- [PROBLEMI E COMPITI]
[A] Rispondi alle seguenti domande sul testo relativo al consumo di suolo:
(i) Quale percentuale di suolo consumato registra Torino secondo i dati Ispra?
(ii) Quale comune detiene il record italiano e quale picco raggiunge?
(iii) A quante auto corrispondono le emissioni di CO2 equivalenti alla perdita stimata negli ultimi cinque anni?
[B] Riscrivi le voci a partire dalla riga che contiene "This screenshot has height=563, width=1017." fino alla riga che contiene "pyautogui.click(x=95, y=545)", entrambe incluse. Sostituisci "Cancel button" con "Close button", lascia invariato tutto il resto e riporta soltanto queste righe.

- [ESTRATTO DEL DOCUMENTO]
++++++
Secondo dati resi disponibili dall'istituto superiore per la ricerca e la
protezione e la ricerca ambientale (Ispra), Torino è la grande città con la
maggiore fetta di suolo consumato (57,6 percento), seguita a brevissima distanza
da Napoli. Anche a Milano risultano numeri simili, mentre fra i centri
principali Roma si trova assai più in basso (20 percento).
Eppure i valori più elevati non sono affatto in queste città. Al contrario, in
diversi piccoli comuni trovare uno spazio non edificato è quasi impossibile. Che
sia a Casavatore – 18mila abitanti appena a nord di Napoli – oppure a Melito o
Arzano, ancora nel napoletano, la situazione non cambia troppo: lì il consumo di
suolo supera il 75 percento, e proprio a Casavatore – record italiano – tocca un
picco dell'85 percento.
Cosa significa, in pratica, "consumo di suolo"?
Ispra lo definisce come "l'occupazione di una superficie in origine agricola o
naturale", un processo dovuto soprattutto alla "costruzione di nuovi edifici,
capannoni e insediamenti, all'espansione delle città". Oppure, altro caso, alla
conversione di terreno in un'area urbana: come per esempio è successo a Milano
nell'area dedicata a Expo.
"Oltre alla scomparsa di una risorsa non rinnovabile" – spiega Michele Munafò,
ricercatore dell'Ispra – "il problema è la perdita delle funzioni che essa ci
assicura. In primo luogo la produzione agricola, con tutta una serie di servizi
di regolazione dei cicli naturali come quello delle acque. Se il suolo viene
sigillato questa capacità va persa, e aumenta per esempio il rischio di
inondazione. Scompare anche il supporto alla biodiversità. Direttamente, perché
sappiamo molto poco di quanta ce ne sia del suolo anche se possiamo stimare che
un quarto delle specie del pianeta viva sotto terra. Ma anche indirettamente,
perché trasformandolo abbiamo un impatto anche sulle aree dove il suolo non è
consumato in maniera diretta".
Il terreno, poi, è in grado di contenere il carbonio – molto più dell'atmosfera
stessa – ma solo a condizione che non venga occupato artificialmente. "Abbiamo
stimato", continua Munafò, "che negli ultimi cinque anni il suolo consumato
dalle nuove costruzioni e infrastrutture ha portato a una perdita equivalente
alle emissioni di CO2 di quattro milioni di auto. Come se ci fosse il 10
percento di veicoli in più che gira per le strade".
Fare un confronto così semplice fra città ha però anche un grosso limite: non
tiene in considerazione quante sono le persone che in quei luoghi vivono.
++++++
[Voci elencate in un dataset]
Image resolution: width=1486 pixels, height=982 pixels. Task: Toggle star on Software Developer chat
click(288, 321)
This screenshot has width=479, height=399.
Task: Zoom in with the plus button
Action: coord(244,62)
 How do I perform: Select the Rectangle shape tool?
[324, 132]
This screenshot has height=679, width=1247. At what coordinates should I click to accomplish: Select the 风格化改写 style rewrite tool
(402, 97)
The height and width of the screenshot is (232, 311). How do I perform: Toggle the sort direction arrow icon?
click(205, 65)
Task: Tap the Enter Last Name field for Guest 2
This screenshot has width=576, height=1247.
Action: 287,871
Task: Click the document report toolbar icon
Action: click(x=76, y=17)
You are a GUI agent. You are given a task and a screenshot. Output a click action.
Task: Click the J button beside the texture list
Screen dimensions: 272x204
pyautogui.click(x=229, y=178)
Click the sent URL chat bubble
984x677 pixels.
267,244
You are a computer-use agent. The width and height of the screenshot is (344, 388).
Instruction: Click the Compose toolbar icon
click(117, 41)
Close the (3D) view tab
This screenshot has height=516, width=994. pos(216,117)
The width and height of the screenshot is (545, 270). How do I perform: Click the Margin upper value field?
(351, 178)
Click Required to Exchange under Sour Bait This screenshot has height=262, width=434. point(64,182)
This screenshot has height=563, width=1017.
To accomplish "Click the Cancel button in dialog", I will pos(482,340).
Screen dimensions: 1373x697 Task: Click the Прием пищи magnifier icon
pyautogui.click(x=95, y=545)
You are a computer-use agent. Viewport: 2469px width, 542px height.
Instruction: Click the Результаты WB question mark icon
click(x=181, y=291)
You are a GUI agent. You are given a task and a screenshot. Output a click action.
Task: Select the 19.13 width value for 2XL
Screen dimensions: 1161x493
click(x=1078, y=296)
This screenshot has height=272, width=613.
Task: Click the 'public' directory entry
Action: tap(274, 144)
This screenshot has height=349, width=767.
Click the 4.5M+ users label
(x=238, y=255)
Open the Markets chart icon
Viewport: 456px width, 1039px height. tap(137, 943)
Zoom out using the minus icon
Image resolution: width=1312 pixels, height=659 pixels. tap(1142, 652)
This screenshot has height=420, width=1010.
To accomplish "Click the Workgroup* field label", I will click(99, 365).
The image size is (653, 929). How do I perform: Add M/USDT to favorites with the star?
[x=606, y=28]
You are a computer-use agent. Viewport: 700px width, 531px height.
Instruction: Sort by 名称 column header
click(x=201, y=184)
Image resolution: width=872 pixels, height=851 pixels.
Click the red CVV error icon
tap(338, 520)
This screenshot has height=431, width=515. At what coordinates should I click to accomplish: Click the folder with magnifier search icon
++++++
- [RISULTATI DELL'ESERCIZIO]
[A]
(i) Il 57,6 percento.
(ii) Casavatore, con un picco dell'85 percento.
(iii) A quattro milioni di auto.

[B]
This screenshot has height=563, width=1017.
To accomplish "Click the Close button in dialog", I will pos(482,340).
Screen dimensions: 1373x697 Task: Click the Прием пищи magnifier icon
pyautogui.click(x=95, y=545)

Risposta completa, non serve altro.